I was part of establishing an ecosystem restoration camp in the southeast of Spain. We were using techniques from approaches such as permaculture and regenerative agriculture to bring nature back to life on five hectares of severely degraded and desertified farmland. By doing this, gradually the land can then once again start sequestering carbon. Do enough of these projects and expand them as much as possible, and you’ll be helping to prevent climate change. That’s what the organization is trying to do. It’s inspiring stuff to be part of.

 

Being there though, you start thinking of the carbon emissions you’re responsible for by flying there to do this work. We talked about this as a group. Volunteers want to do something to help prevent climate change, so they fly out there to help restore this little patch of land. How many people flew there in the year and a half I was there? I couldn’t tell you. The board of the organization flew there several times just to have meetings. All together that amounts to quite a lot of CO2 I would think. When we brought this up with the founder of the whole thing, the person who had come up with the idea, he told us without hesitation we didn’t have to worry about that, because with the work we were doing we were offsetting that. End of conversation. But we were like, really? You’re gonna act like this little patch of land that now has some cover crops and some small trees and stuff can offset that much? I was surprised because it didn’t make sense. I didn’t understand he was bypassing the issue and I ended up wondering what the point of all of it was if we were emitting way more than we were sequestering.

 

Maybe he had cognitive dissonance to deal with, considering how much flying he did to spread the idea of ecosystem restoration. I mean, ecosystem restoration is very necessary, but it only makes sense, as far as helping prevent climate change goes, as long as it leads to a net negative amount of CO2 in the atmosphere, and not just at some speculative point in the far future. That means it has to be done by locals, not by savior types who want to leave their comfort to fly halfway across the world, by so doing immediately doing more harm than good. As far as I understand that’s also the direction the organization later took as it was growing into itself.

 

If you feel called to do something, you might want to find out what you can do in your local area. I know it’s less exciting and you maybe don’t get to feel like a savior who has traveled far to make a difference, but perhaps that makes the sacrifice more real. Otherwise, you can always hitchhike or take the bus I suppose. And no, helping out doesn’t give you carbon credits. The only thing we get is that we’re helping to build a chance of actually having a future on this planet.

 

In Conclusion

 

I would say that too often if you look at the actual numbers involved, proposed solutions are really not much more than rhetoric and rationalizations that allow us to bypass the issues, clever ideas that give the impression that we’re shouldering responsibility while in fact, it’s mostly smoke and mirrors.

 

It’s very human to think in terms of balancing things out.

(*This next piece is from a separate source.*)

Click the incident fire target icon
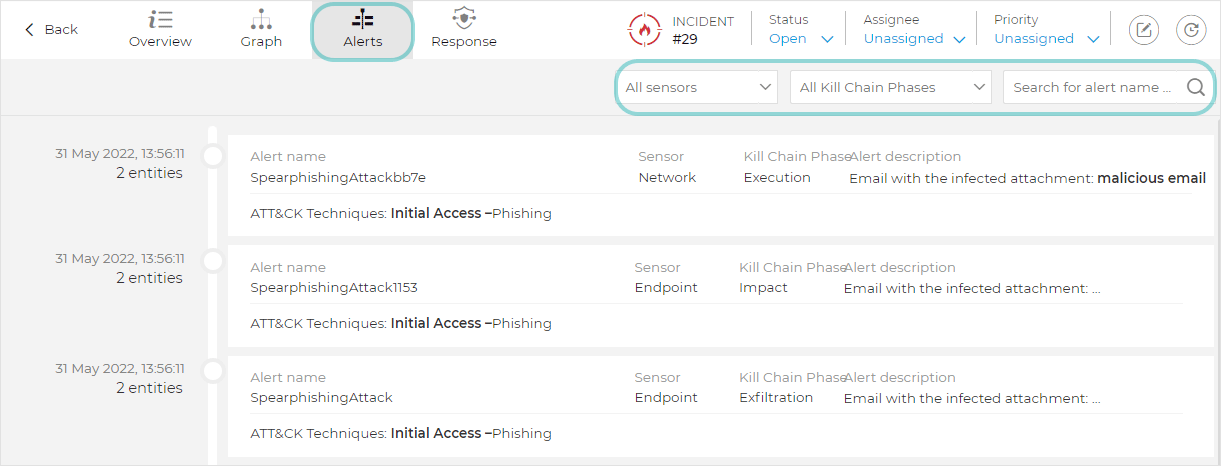 [x=645, y=30]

That’s why the kinds of argumentation I’ve grouped here as ecological bypassing come to us so naturally without us questioning it. We tend to think that when we choose the less harmful out of two options we’ve done a positive thing that gives us credit. All too often though the less harmful option is still pretty darn harmful, and too much so if we actually do want a livable future on this planet. Much better is to choose neither, if you can, and find alternative solutions.